PASSAGE GIVEN:
-- BEGIN --

The chickens are less than eight months old on the farm, with Sosoika noting that they are learning on job.
“We have never kept chickens before because traditionally they are not one of our livestock. We mainly keep cattle but we have to change with times. Things are not the way they used to be, especially the weather,” he said.
Dozens of families in the county have also embraced chickens, with women leading from the front.
Some 1,200 women in Orgira, Kajiado County are currently keeping indigenous chickens thanks to a program by a non-state organization.
The chickens are helping them build resilience especially in the face of erratic rains and enabling them to be food secure and get income.
“In our culture, livestock like cattle, sheep and goats are a man’s property, but chickens are now ours. We can sell eggs and the birds themselves without men asking us,” Caroline Naserian said.
The owner of 40 chickens noted that the birds give her eggs and are a source of income not only for her, but also her family.

-- END --

EXTRACTED MATERIAL:
-- BEGIN --

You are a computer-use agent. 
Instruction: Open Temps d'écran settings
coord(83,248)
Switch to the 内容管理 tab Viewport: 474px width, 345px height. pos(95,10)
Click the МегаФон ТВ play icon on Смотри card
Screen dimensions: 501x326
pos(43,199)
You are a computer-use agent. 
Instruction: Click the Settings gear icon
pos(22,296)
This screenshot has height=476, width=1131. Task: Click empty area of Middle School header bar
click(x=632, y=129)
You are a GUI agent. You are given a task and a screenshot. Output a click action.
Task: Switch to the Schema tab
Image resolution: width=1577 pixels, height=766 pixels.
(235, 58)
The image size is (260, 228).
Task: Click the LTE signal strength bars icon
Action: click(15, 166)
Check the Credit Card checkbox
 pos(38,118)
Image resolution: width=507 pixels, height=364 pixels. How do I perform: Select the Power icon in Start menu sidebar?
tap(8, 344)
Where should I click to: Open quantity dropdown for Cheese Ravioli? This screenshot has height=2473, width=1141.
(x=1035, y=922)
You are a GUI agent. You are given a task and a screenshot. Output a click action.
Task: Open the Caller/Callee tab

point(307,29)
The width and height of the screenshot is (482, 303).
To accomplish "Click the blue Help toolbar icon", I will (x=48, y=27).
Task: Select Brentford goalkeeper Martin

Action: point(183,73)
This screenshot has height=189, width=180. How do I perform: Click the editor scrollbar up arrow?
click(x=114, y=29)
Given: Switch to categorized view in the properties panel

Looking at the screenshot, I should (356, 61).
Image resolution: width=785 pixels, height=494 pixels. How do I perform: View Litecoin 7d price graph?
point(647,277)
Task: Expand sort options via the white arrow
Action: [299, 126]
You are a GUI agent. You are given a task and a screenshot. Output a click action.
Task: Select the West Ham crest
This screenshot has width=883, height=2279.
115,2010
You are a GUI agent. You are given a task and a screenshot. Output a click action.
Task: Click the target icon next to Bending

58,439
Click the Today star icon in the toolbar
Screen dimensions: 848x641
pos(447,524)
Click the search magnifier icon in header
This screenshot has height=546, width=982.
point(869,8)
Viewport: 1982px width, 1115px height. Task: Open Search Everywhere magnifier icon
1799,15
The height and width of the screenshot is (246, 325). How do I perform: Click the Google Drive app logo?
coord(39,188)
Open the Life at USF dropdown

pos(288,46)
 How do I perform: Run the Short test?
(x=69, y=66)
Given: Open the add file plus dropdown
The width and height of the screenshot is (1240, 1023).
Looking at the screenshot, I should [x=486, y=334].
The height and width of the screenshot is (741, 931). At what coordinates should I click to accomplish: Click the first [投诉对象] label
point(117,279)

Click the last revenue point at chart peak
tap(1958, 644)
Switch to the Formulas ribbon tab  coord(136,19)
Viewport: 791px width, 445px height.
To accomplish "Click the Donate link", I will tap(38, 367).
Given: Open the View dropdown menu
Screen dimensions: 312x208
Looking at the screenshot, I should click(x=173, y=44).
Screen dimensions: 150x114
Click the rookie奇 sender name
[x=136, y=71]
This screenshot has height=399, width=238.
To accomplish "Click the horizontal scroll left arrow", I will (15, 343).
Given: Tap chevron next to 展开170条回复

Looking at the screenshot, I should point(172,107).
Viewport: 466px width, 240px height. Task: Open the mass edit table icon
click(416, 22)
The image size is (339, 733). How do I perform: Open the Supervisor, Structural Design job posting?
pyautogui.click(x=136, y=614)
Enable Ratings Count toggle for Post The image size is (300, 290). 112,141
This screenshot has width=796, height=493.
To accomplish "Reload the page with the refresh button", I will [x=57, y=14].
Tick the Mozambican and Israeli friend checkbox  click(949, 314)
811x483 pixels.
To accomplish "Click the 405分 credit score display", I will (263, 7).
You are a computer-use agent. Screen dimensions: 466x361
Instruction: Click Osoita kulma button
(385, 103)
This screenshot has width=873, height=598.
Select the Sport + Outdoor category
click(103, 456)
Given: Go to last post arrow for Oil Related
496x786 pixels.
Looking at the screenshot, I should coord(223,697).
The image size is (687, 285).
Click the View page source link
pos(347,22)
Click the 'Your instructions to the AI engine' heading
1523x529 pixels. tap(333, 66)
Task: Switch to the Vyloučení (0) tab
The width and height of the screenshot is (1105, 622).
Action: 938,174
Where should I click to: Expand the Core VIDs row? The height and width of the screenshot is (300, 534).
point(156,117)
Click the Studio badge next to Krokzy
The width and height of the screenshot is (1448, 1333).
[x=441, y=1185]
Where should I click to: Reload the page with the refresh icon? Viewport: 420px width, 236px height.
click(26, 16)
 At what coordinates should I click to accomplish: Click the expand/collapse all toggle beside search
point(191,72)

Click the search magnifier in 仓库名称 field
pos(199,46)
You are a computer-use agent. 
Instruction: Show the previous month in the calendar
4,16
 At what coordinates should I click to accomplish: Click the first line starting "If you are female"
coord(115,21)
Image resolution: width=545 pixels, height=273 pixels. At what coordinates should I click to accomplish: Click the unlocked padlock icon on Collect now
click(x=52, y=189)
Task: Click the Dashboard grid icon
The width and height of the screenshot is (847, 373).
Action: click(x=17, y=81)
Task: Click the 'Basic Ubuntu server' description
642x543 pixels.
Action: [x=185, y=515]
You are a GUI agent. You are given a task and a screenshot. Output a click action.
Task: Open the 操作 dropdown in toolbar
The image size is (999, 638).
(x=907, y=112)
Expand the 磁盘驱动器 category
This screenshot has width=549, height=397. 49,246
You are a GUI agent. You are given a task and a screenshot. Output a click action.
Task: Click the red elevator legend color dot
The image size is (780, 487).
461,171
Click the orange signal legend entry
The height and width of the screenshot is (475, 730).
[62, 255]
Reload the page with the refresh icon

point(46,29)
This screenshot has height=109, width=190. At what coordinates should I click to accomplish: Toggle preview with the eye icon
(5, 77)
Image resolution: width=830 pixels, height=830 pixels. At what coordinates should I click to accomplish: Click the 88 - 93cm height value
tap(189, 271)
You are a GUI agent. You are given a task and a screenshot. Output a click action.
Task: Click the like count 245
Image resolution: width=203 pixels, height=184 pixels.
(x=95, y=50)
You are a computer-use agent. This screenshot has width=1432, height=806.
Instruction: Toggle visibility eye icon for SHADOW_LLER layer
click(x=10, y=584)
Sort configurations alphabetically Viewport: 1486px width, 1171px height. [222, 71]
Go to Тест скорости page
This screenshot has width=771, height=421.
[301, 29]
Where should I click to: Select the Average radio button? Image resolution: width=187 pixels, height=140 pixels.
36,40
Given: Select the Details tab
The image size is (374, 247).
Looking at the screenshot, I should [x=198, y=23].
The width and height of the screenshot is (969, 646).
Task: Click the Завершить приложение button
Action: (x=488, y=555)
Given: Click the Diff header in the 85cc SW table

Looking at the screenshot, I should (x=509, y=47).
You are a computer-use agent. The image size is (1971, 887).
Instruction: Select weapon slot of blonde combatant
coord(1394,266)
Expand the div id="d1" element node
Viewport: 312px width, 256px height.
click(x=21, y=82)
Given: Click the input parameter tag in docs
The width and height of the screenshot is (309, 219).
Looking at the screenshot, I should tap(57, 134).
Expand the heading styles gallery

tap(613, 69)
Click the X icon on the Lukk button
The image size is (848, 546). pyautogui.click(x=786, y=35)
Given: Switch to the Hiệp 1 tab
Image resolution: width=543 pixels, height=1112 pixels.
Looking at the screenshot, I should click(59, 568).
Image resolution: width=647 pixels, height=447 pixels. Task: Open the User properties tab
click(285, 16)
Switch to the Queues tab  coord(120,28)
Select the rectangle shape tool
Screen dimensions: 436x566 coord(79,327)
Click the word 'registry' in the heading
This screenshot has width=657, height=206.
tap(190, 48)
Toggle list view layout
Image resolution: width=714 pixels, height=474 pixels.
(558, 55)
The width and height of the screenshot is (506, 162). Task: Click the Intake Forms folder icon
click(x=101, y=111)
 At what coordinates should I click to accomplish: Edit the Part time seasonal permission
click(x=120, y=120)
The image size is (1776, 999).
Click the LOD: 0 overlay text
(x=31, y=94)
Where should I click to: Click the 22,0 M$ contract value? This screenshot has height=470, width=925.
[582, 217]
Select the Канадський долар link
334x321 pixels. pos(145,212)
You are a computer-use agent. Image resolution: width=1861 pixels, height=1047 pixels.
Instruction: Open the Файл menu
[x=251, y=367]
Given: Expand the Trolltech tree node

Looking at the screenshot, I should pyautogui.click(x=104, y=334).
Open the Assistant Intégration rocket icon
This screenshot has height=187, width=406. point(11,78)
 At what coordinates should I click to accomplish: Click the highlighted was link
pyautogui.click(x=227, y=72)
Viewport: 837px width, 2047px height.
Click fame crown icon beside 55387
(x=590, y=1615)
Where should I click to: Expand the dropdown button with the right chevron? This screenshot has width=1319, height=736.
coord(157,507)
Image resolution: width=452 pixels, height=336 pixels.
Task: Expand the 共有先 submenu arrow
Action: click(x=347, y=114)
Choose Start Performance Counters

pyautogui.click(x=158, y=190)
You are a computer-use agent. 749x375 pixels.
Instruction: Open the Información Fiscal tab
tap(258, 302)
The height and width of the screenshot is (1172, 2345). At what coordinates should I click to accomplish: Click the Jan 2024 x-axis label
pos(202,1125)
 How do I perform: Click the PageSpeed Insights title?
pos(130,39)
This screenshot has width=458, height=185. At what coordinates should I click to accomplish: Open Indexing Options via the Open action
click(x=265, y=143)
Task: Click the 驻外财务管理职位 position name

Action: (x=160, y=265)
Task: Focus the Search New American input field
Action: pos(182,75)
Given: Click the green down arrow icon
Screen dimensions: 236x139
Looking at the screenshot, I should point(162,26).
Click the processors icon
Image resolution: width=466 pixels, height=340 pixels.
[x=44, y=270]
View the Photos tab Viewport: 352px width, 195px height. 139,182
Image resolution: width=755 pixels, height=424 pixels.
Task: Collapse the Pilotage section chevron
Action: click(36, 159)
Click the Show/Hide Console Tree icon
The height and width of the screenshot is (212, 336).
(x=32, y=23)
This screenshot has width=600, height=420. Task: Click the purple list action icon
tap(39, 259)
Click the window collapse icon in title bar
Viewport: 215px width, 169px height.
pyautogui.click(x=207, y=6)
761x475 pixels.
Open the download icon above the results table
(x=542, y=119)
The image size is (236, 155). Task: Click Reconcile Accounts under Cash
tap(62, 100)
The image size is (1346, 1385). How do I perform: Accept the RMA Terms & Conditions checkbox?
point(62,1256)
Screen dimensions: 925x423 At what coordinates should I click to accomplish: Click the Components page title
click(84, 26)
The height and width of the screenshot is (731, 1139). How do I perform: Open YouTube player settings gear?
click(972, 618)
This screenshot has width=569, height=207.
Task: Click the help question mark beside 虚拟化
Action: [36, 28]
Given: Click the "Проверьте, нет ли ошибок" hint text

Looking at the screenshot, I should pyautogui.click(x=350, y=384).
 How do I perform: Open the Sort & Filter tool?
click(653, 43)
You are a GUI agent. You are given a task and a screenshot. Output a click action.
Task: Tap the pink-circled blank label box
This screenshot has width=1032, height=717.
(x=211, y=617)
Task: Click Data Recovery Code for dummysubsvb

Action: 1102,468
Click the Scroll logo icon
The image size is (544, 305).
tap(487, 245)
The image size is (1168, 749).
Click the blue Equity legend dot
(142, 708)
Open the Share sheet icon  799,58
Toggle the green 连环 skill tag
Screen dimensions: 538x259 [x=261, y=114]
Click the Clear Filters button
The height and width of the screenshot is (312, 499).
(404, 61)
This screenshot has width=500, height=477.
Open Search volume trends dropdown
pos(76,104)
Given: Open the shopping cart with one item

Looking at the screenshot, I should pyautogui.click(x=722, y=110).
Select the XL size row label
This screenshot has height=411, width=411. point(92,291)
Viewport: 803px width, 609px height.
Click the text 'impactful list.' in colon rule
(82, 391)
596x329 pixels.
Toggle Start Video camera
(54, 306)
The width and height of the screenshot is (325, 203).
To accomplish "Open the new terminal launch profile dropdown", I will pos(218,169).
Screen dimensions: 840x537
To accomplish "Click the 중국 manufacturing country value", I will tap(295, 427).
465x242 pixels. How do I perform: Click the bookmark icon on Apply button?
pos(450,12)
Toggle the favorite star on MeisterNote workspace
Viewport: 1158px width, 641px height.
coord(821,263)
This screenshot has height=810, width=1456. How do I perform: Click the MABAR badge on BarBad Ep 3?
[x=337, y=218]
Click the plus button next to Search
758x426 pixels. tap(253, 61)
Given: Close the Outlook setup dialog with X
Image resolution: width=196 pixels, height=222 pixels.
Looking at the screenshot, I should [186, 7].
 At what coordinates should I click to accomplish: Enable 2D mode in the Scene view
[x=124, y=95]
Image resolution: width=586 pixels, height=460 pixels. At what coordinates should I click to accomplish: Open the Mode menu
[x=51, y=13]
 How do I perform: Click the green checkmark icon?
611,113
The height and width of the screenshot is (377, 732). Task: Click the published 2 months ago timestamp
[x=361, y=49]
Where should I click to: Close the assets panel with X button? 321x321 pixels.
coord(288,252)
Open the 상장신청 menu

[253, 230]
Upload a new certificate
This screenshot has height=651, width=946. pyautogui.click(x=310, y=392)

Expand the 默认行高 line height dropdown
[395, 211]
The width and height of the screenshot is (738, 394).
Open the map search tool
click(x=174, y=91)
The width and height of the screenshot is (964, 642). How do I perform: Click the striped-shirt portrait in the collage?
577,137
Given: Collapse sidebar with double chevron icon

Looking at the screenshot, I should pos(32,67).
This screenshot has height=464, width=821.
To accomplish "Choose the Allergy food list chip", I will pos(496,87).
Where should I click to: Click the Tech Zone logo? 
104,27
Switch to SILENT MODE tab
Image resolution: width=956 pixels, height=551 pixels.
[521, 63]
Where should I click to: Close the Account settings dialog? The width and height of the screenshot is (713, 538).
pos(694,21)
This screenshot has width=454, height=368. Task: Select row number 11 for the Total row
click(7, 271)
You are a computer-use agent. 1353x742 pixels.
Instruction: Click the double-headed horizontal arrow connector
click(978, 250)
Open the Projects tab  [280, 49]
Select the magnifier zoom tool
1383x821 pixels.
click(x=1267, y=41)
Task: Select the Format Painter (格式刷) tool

-- END --

Reproduce word for word the part of the passage about chicken keeping in Kajiado County between "Some 1,200 women" and "also her family.", inclusive. The rows have no connection to the passage about chicken keeping in Kajiado County.

Some 1,200 women in Orgira, Kajiado County are currently keeping indigenous chickens thanks to a program by a non-state organization.
The chickens are helping them build resilience especially in the face of erratic rains and enabling them to be food secure and get income.
“In our culture, livestock like cattle, sheep and goats are a man’s property, but chickens are now ours. We can sell eggs and the birds themselves without men asking us,” Caroline Naserian said.
The owner of 40 chickens noted that the birds give her eggs and are a source of income not only for her, but also her family.